_REQUIRED WORK:_ Write out again, exactly, the lines below starting at the one with "Task: Collapse the" and ending at the one with "Screen dimensions: 800x503".

_RECORDS SUPPLIED:_
------------

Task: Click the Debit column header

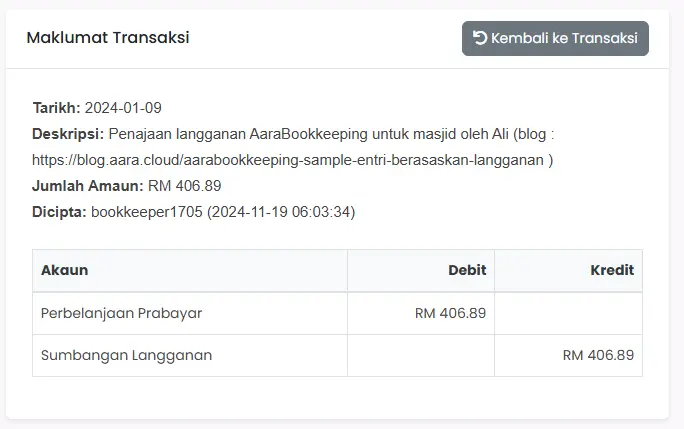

------------

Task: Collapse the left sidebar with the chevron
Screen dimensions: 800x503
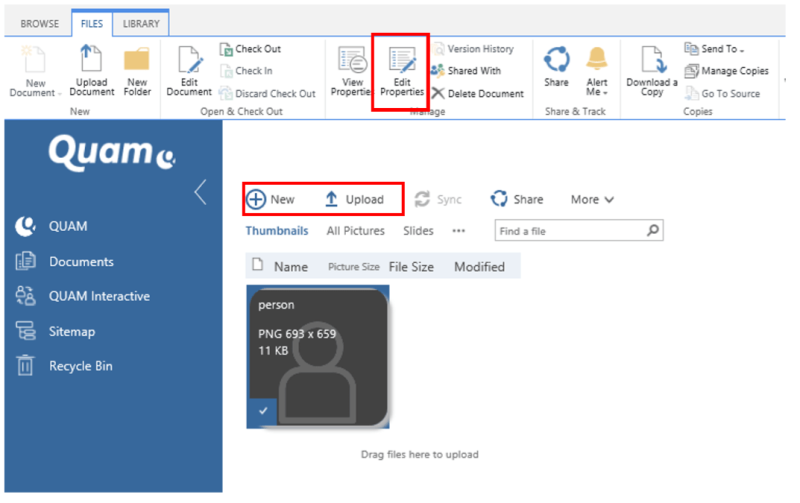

------------

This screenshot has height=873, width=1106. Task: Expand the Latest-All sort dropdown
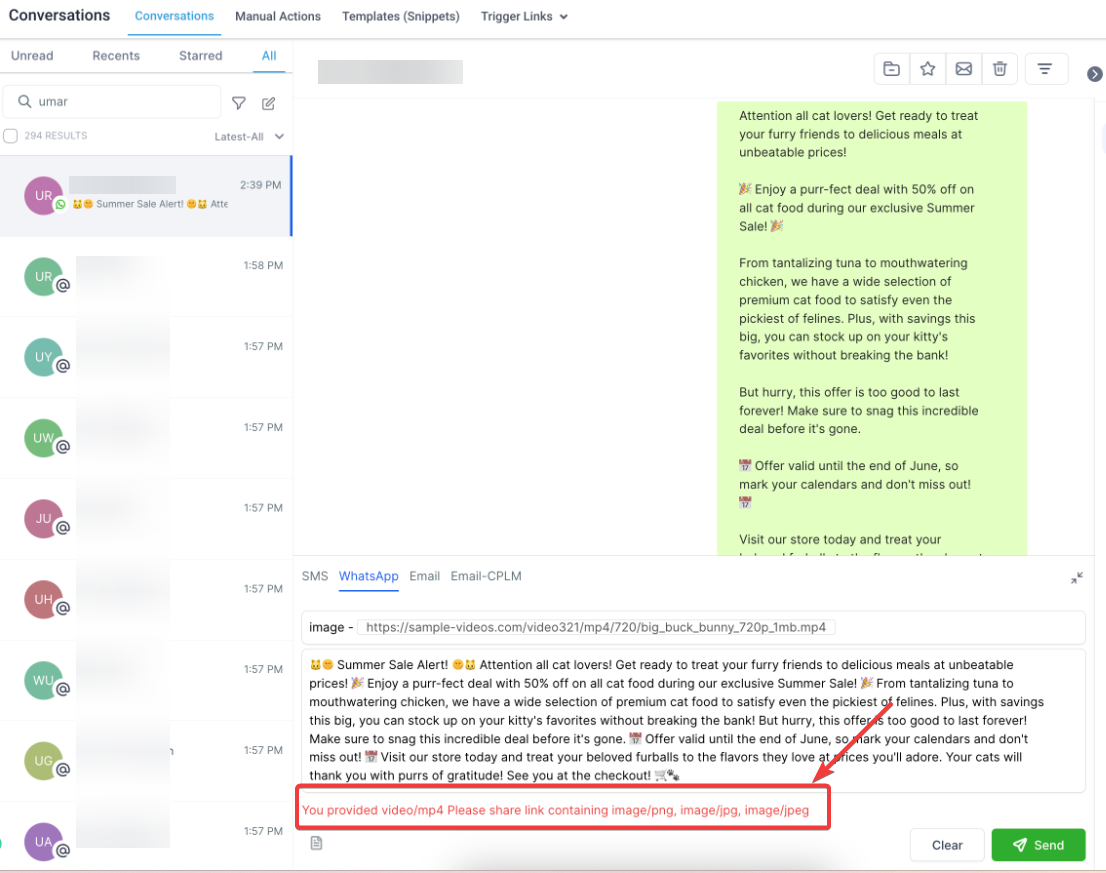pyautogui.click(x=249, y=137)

------------

_SOLUTION:_
Task: Collapse the left sidebar with the chevron
Screen dimensions: 800x503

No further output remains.